Our protein intake must be sufficient not just to prevent deficiency in cellular replacement but to optimize protein synthesis, the body’s process of generating and repairing tissues. In other words, when you need new insulin to be produced,  genetic instructions  detail the type and quantity of amino acids that need to be copied and the order they must be connected. This happens for the creation of every single insulin molecule in every single cell that is programmed to do this task! Imagine how many times the DNA must unravel each day to make just insulin by one cell! There are all kinds of other proteins to create as well, and for each protein that is made, the DNA must unravel, the section must be copied, and the selected protein must be created from scratch in every single cell in our body. Protein synthesis is the most energy demanding process in the body.
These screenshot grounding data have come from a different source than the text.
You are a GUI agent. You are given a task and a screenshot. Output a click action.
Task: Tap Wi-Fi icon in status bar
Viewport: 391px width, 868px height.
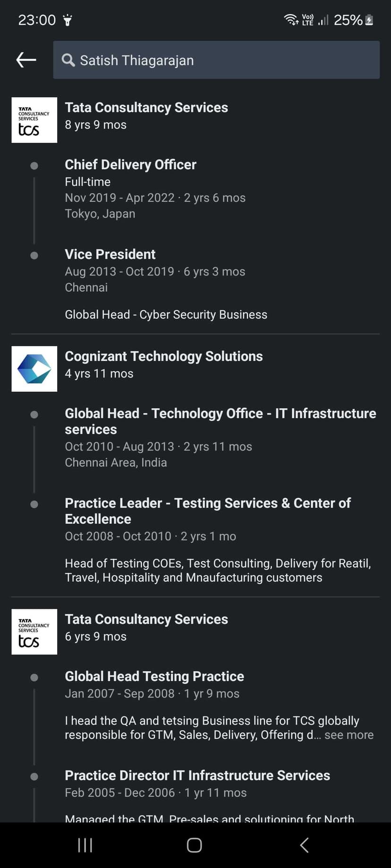pos(290,20)

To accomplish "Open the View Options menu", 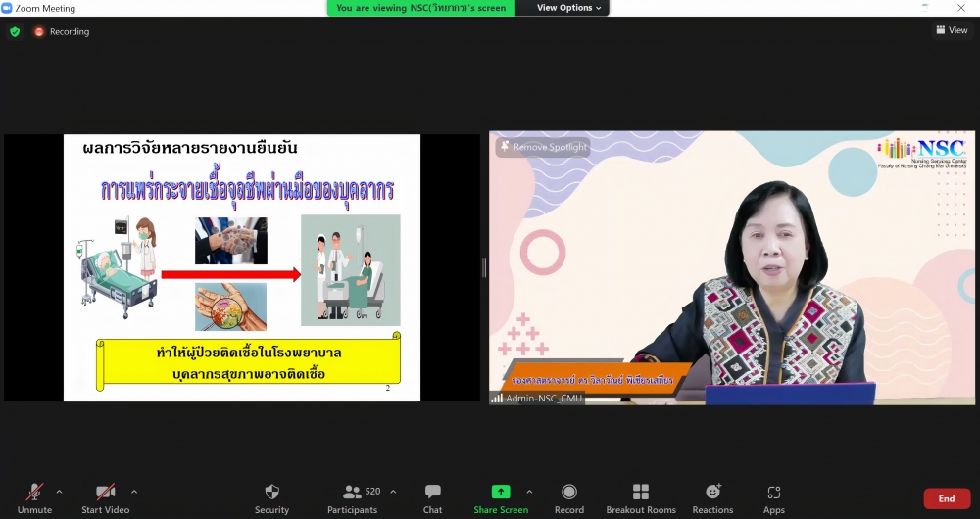I will (570, 8).
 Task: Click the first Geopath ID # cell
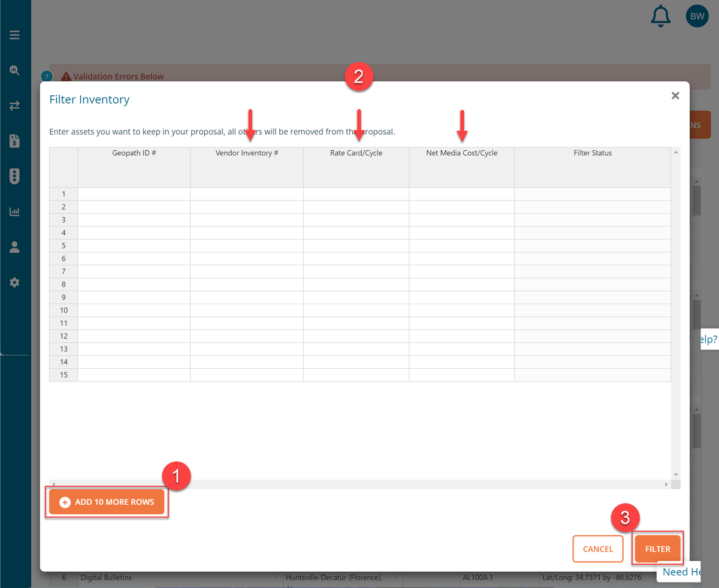(134, 193)
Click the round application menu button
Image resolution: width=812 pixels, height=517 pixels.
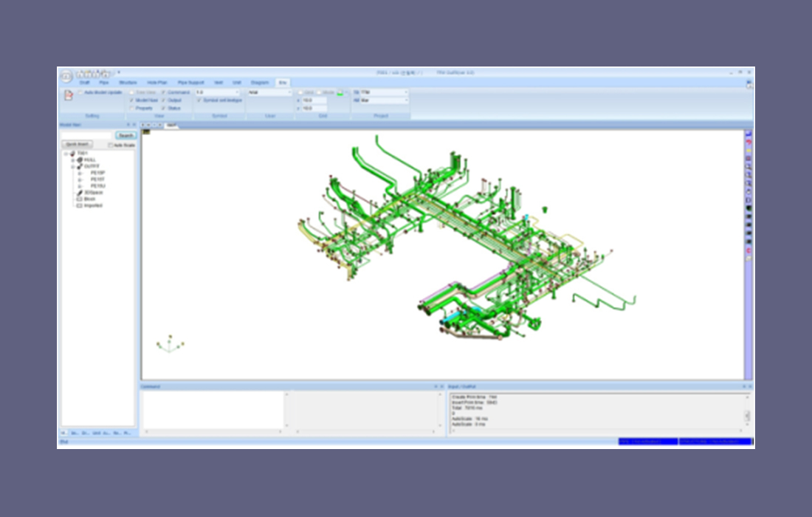coord(66,75)
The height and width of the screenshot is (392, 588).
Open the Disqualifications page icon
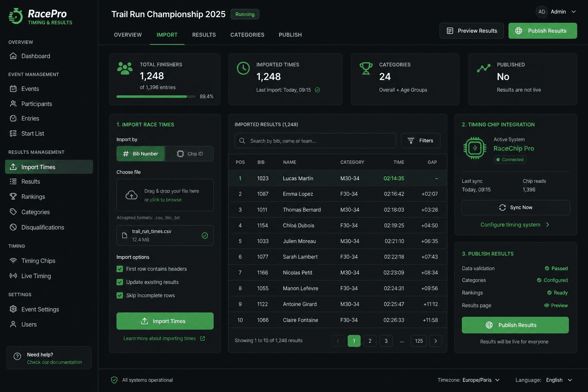tap(13, 227)
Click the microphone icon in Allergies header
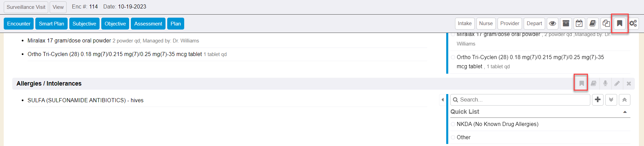The image size is (644, 146). click(x=605, y=84)
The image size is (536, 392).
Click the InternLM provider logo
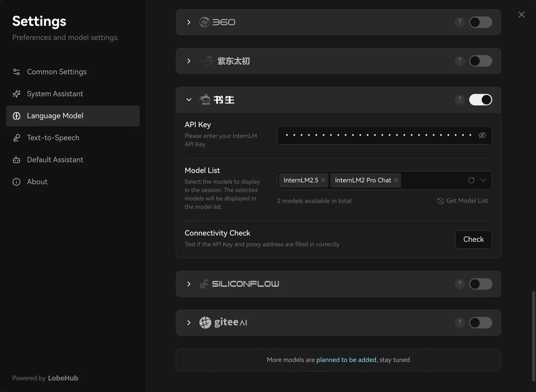217,100
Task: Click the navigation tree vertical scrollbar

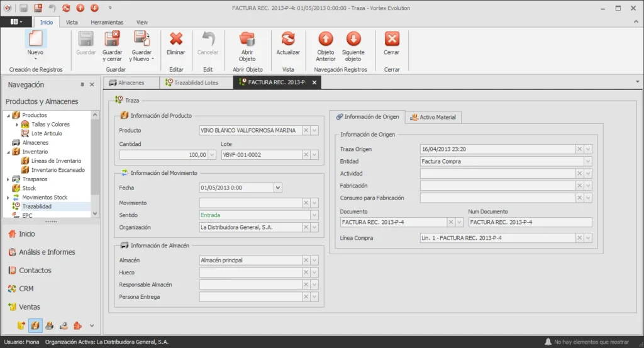Action: tap(95, 164)
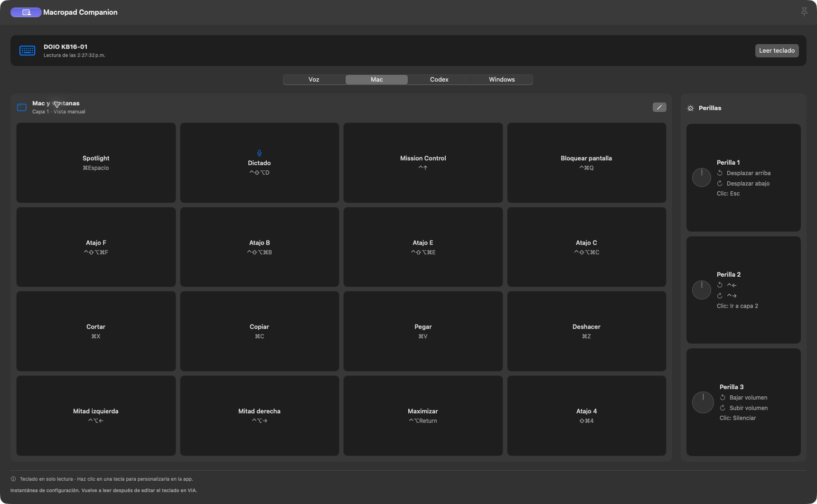817x504 pixels.
Task: Pick the Mitad izquierda key tile
Action: [x=96, y=416]
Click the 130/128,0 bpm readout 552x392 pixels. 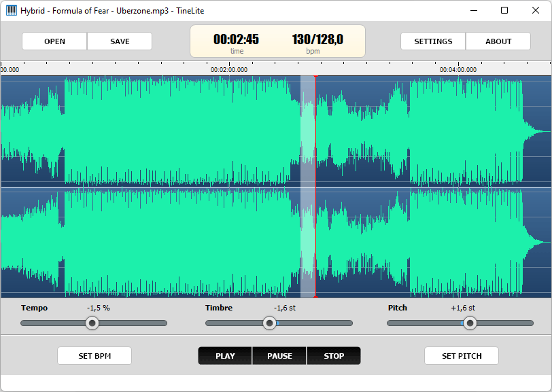click(317, 39)
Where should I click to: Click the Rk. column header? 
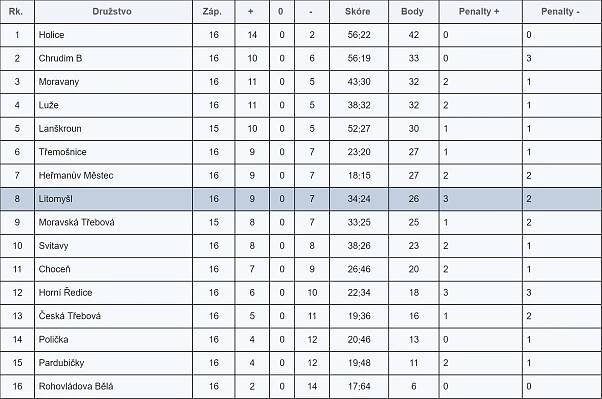coord(17,12)
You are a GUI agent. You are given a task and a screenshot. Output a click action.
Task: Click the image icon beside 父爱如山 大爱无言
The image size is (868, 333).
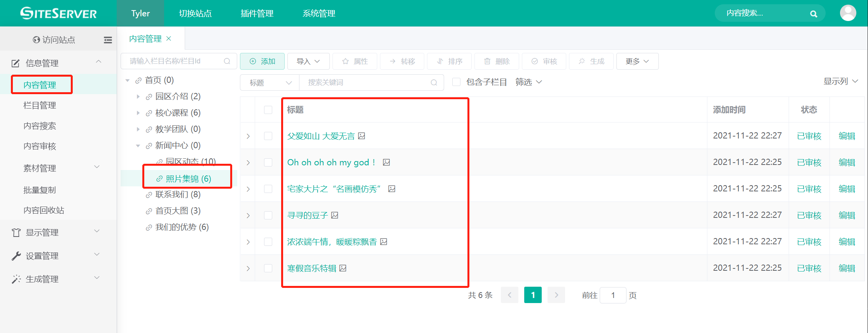[x=362, y=136]
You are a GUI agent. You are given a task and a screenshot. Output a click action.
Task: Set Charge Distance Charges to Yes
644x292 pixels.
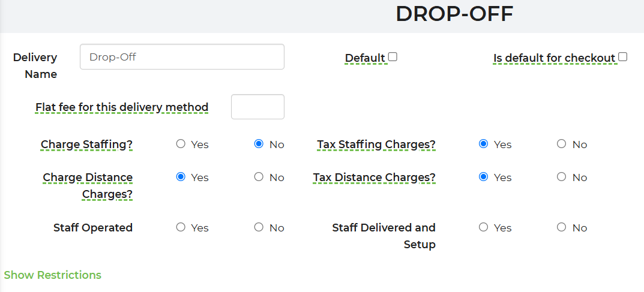click(x=181, y=177)
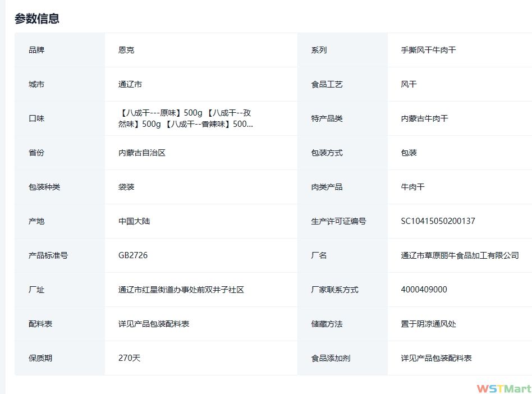Select the origin value 中国大陆
Image resolution: width=532 pixels, height=394 pixels.
point(134,221)
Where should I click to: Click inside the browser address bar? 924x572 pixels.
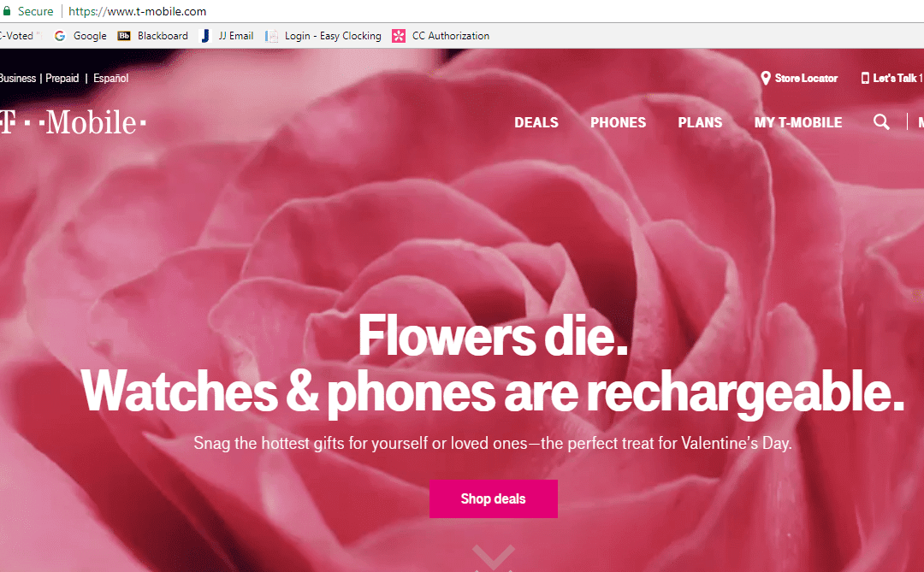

It follows that to start protein synthesis, everything must be in order for the process, and signals must arrive to start synthesizing. The signaling molecule is the amino acid leucine. Leucine is a “branch chain amino acid”, which refers to the unique chemical structure of 3 amino acids (leucine, isoleucine, and valine), where the side chains have a branching shape. In specific, muscle protein synthesis requires a minimum amount of leucine being present together with all other amino acids, fat and glucose. The actual protein synthesis steps are too advanced for this article, but if you are interested, read about it here.

For the protein synthesis to occur, the protein consumed must deliver a minimum amount of leucine per meal—this is known as the leucine threshold per bolus meal. For younger athletes of age 20-35, ~3 grams of leucine per meal is needed to trigger protein synthesis. This requirement increases with age (and for persons who have had reduced physical activity) to ~4 grams for middle-aged folks (36–45) and ~4.5 grams or more for people over 55. These leucine suggestions are based on my own experience and not on published clinical research.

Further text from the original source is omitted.